Was vermisst du an der Schweiz?

Meine Freunde. Die 9 Stunden Zeitdifferenz macht die Kommunikation nicht einfacher. Andererseits vermisse ich manchmal auch die Verlässlichkeit. Zum Beispiel haben wir dieses Treffen heute vor Wochen abgemacht, und ich wusste, Burcu ist hier und wird erscheinen. In Amerika kannst du dich nicht darauf verlassen. Da musst du immer 1-2 Tage vorher nachfragen, ob der Termin noch steht. Das kann manchmal ein bisschen anstrengend sein und ich als Schweizer weiss, dass es effizienter ginge. :) 

Als Kind wollte ich …

Pilot werden. Mein Grossvater war Pilot, mein Vater ist auch geflogen, daher wollte ich auch Pilot werden – aber meine Augen liessen es nicht zu. Der Berufsberater in der 8. Klasse meinte zu mir, ich sollte Architekt werden. Ich muss sagen, er hatte eigentlich nicht unrecht. Was ich mein Leben lang tue, sind neue Sachen zu kreieren, strukturieren und bauen – es war zwar nie ein Haus, aber ich habe ein bildliches Vorstellungsvermögen und sehe Konzepte optisch dreidimensional vor mir. 

Welchen Rat würdest du deinem 20-jährigen «Ich» geben?

Ich würde sagen: «Halte zwei Jahre länger durch». Ich habe mich bisher etwa alle 5-7 Jahre beruflich neu erfunden. Damit habe ich viele wertvolle Erfahrungen gemacht und bin sehr zufrieden mit meiner Karriere. Allerdings, da ich nie länger durchhielt, weiss ich nicht, wie sich Sachen noch entwickelt hätten. Bei einigen Jobs hätte es sich gelohnt zu sehen, was noch draus geworden wäre.

Was kannst du überhaupt nicht?

Kochen.

Wem hast du zuletzt ein Kompliment gemacht?
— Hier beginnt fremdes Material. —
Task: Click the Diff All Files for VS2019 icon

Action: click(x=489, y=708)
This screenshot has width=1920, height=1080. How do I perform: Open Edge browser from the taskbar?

Wofür?

Heute Morgen einem Jungunternehmer für das, was er in den letzten zwei Jahren auf die Beine gestellt hat.

Wofür bist du dankbar?

Ich bin dankbar für alle Gelegenheiten, die mir das Leben immer wieder gegeben hat.

Was steht bei dir immer im Kühlschrank?

Wie bei jedem Kalifornier: Avocado, Kale und Hafermilch.

Was würdest du an der HWZ einführen?

Die HWZ hat viele Studierende aus Grossunternehmen. Ich würde einen Match-Making-Service einführen für Personen, die wissen möchten, wie man sich im Umgang mit Grossunternehmen verhält, arbeitet und redet. Für Personen aus dem Corporate-Umfeld ist das selbstverständlich. Das könnte für Leute aus kleineren Unternehmen spannend sein. Die HWZ könnte hier als Brückenbauer fungieren.